Matthew Rynen, personal injury and litigation lawyer at Cohen Highley LLP, warns that if an injury can be linked to a lack of security around a swimming pool, failure to comply with local by-laws and regulations, or a failure by management to supervise and maintain the swimming area, a liability suit is likely to follow.
“While municipal by-laws have their own rules about fencing and enclosures, the primary source for safety and signage requirements for multi-residential pools are found in provincial legislation and regulations,” he says. “In either case, a failure to comply with these ordinances puts the building owner and the tenants at risk.”
In Ontario, pool operators must adhere to their local municipal fence and enclosure by-laws and ensure the Ontario Building Code requirements are met; they should also consult the Ontario Public Pools regulation for signage and safety measures, which applies to multi-res complexes with six or more units. In B.C., pool operators can refer to the B.C. Guidelines for Pool Operations for a cohesive representation of the generally accepted standards of safe pool practices in that province.
“But overall, it’s best to ensure the pool area complies with the maintenance, safety, equipment and operation requirements of any provincial regulations,” Rynen says.
Slip & fall accidents
It goes without saying that wet, slippery surfaces increase the risk of slip and fall accidents and should be approached with caution — still, according to Canada’s Public Health agency, these account for thousands of hospital-visits each year. A leading cause of head trauma, broken bones, and soft tissue tears, most slip and fall pool-related accidents are linked to “a hazard being present” such as wet pavement, objects in the way, or cracked cement or tiles. If an injury arises due to a slip and fall accident, the injured party must establish that either the pool owner was negligent or that they somehow failed to keep pool-goers reasonably safe.
“Having an appropriate system in place for pool area maintenance, as well as appropriate safety check systems, such as someone to come and visually inspect the pool area periodically for any slip and fall hazards, will help prevent injuries,” says Rynen. “This can include having anti-slip surfaces around the pool area as well as clear signage alerting pool-users to hazards, like shallow water. It’s also a good idea to have a set of safety rules posted in the pool area, and a system in place to communicate and enforce those rules.”
Rynen adds that under Ontario’s Occupier’s Liability Act, the owner of a pool has an obligation to ensure that anyone on the premises is reasonably safe. This means ensuring the area has adequate lighting, is clear of trip hazards, and has properly installed and functioning equipment. And slip and fall injuries are just the tip of the iceberg. In Canada, 918 drownings reportedly occurred between 2011 and 2021 — more than half of which (55 per cent) were in swimming pools. Sadly, 53 per cent of those tragedies involved young children under the age of four, likely due to a lack of safeguards and/or inadequate supervision.

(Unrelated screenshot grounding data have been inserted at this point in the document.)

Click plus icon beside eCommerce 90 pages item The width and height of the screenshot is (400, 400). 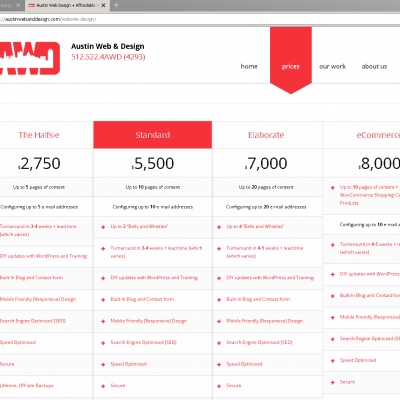point(332,188)
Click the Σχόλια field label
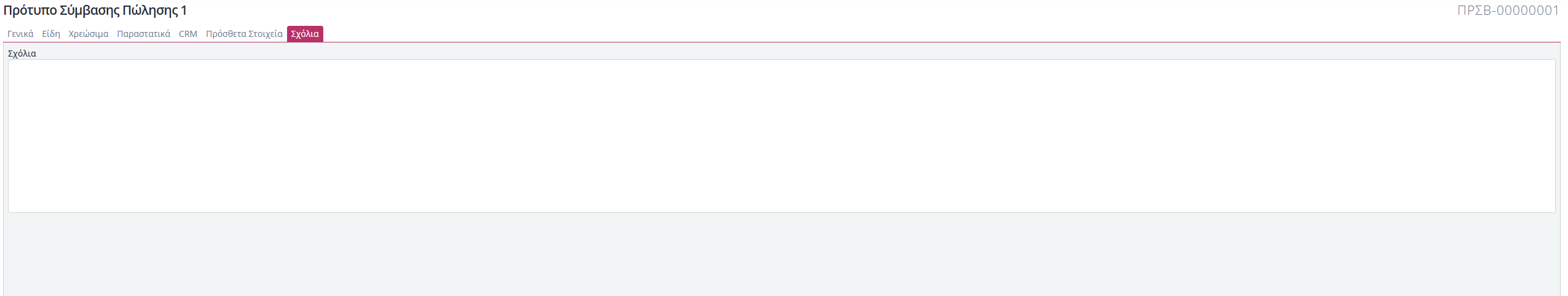 click(22, 54)
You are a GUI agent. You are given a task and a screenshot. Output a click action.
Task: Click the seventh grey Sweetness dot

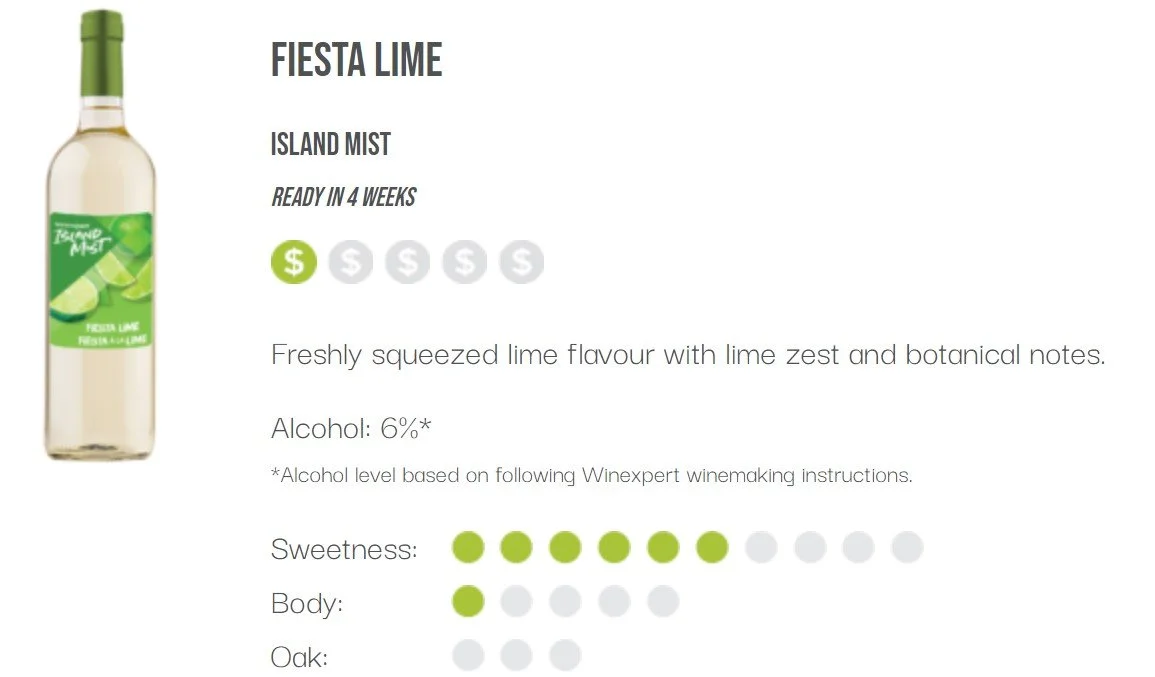tap(761, 547)
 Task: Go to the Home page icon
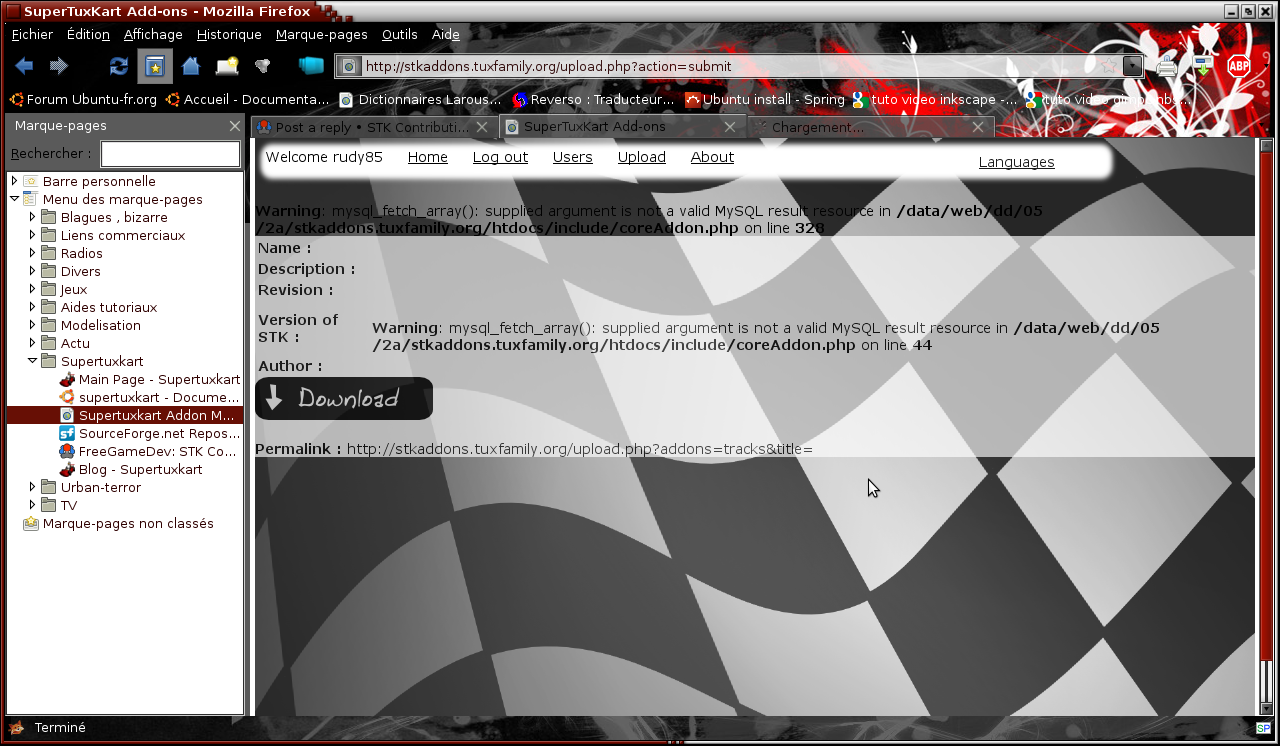point(191,66)
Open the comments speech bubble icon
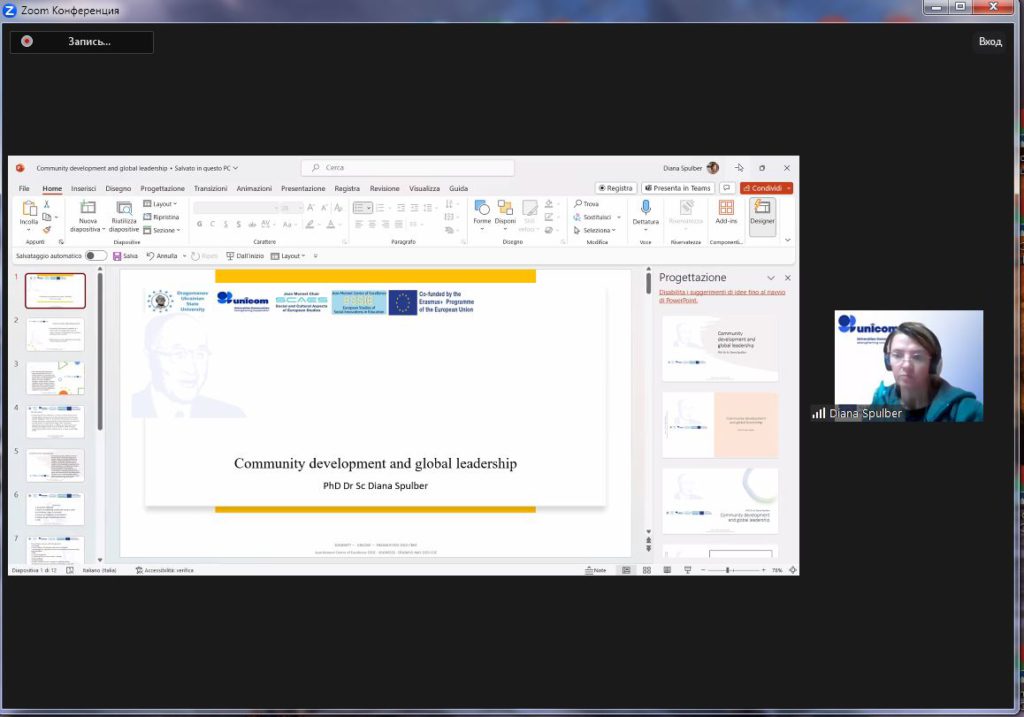 pyautogui.click(x=727, y=188)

“No matter the size or location of a pool, the courts have established that there must be appropriate safety and maintenance check systems in place,” he says. “Multi-res management must also ensure employees and maintenance staff are adequately trained on utilizing those systems.”
For those looking to reduce the risk of litigation, Rynen recommends keeping detailed records of the staff’s ongoing efforts to maintain the pool area. Being hyper-vigilant about safety rule enforcement and documenting any steps the staff has taken to resolve issues or address a poolside hazard could serve as evidence, if needed, in the future.
The layered approach to safety
All pool operators in Canada have a responsibility to protect public safety, and according to the Pool and Hot Tub Council of Canada, “the layered approach” is the best way to maximize efforts. In “A Model by-law for Canadian Municipalities“, the group recommends putting multiple safeguards in place to prevent injuries and drownings, while also maintaining the pool area to ensure an effective level of protection.
Recommended safeguards include:
- Requiring responsible adult supervision within the pool enclosure;
- Having the required physical barriers in place, such as fencing, automatic safety covers, doors, and window latches;
- Investing in warning systems, such as access alarms, wave detectors and immersion alarms installed;
- Ensuring there is supplemental safety equipment within easy access (i.e., shepherd’s hook, ring buoys and other lifelines);
- Having posted signs, rules, and painted notices (e.g., ‘No Diving’ or ‘No Running’) in clear sight;
- Having a telephone installed poolside with emergency numbers listed.
If you are considering adding a swimming pool to your multi-residential property, be sure to familiarize yourself with your jurisdictions by-laws and guidelines in addition to provincial safety regulations.